Beginning at the line that contains "Click Manage text for Auto Top-Up", reproduce the entries below exactly, ending with the line that contains "Open the EBANO LARIOS horse name link". Omit each picture.

Dataset extract =>
━━━━
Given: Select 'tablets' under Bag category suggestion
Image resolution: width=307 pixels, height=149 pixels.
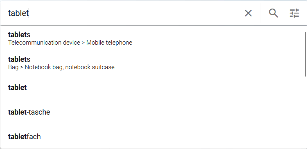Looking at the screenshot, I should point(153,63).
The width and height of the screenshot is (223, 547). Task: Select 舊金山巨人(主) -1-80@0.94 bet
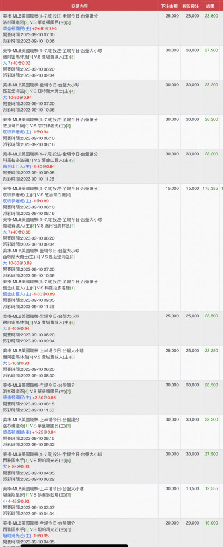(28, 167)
━━━━
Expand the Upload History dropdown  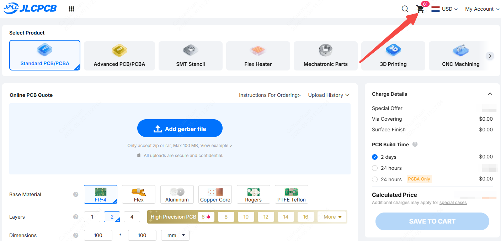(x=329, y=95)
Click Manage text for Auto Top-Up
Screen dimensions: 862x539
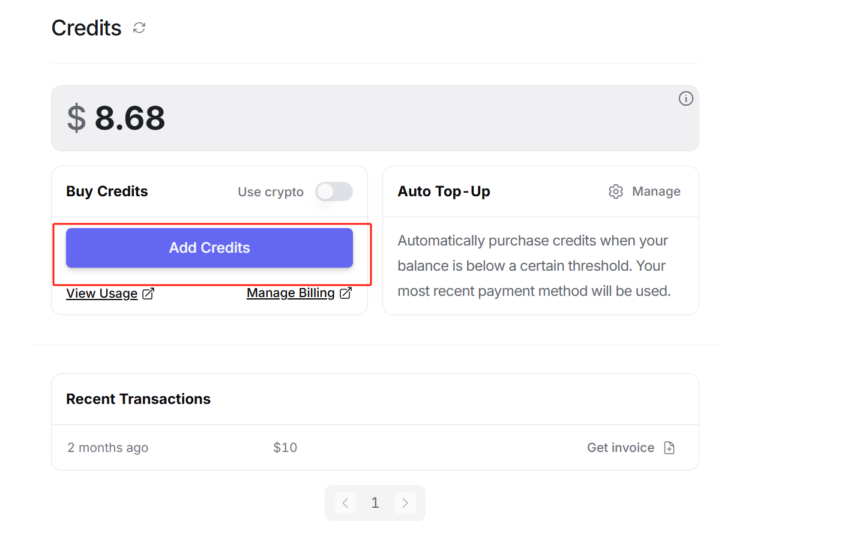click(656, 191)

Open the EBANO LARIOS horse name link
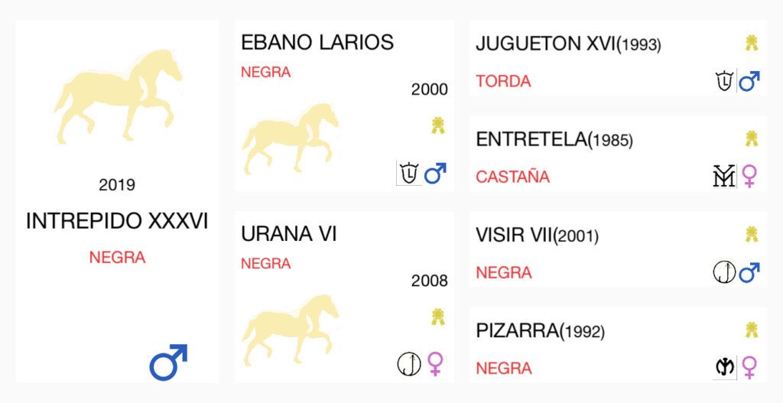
━━━━
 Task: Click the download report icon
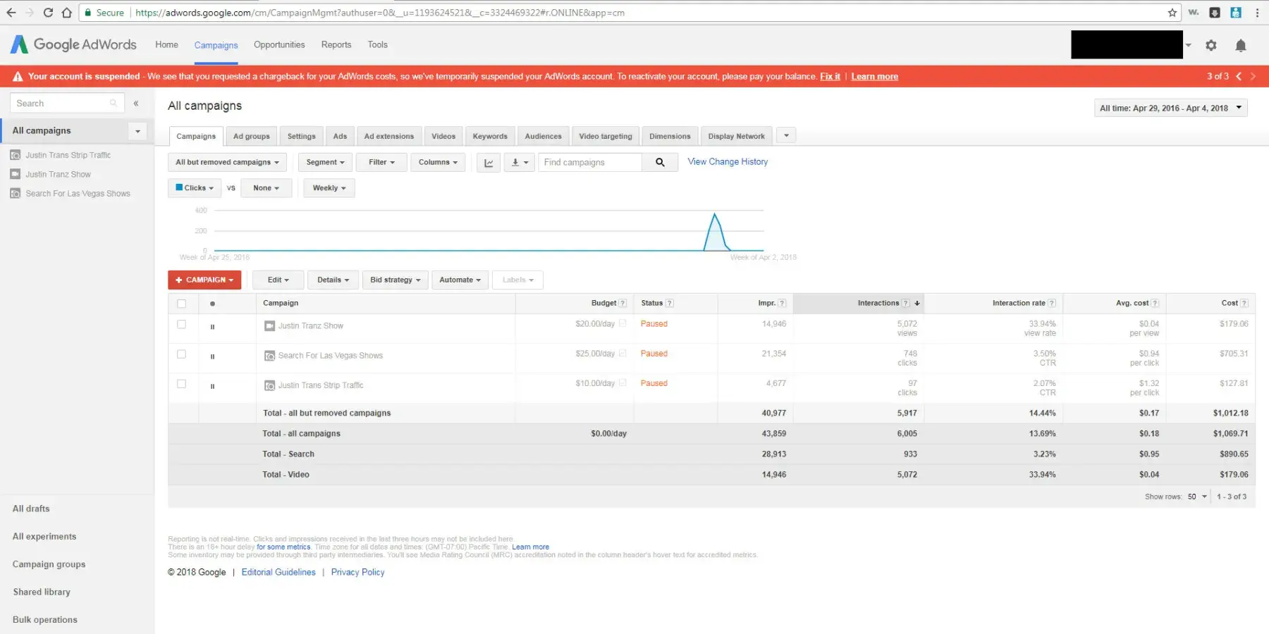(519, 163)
━━━━
Task output =>
Click Manage text for Auto Top-Up
Screen dimensions: 862x539
click(656, 191)

Open the EBANO LARIOS horse name link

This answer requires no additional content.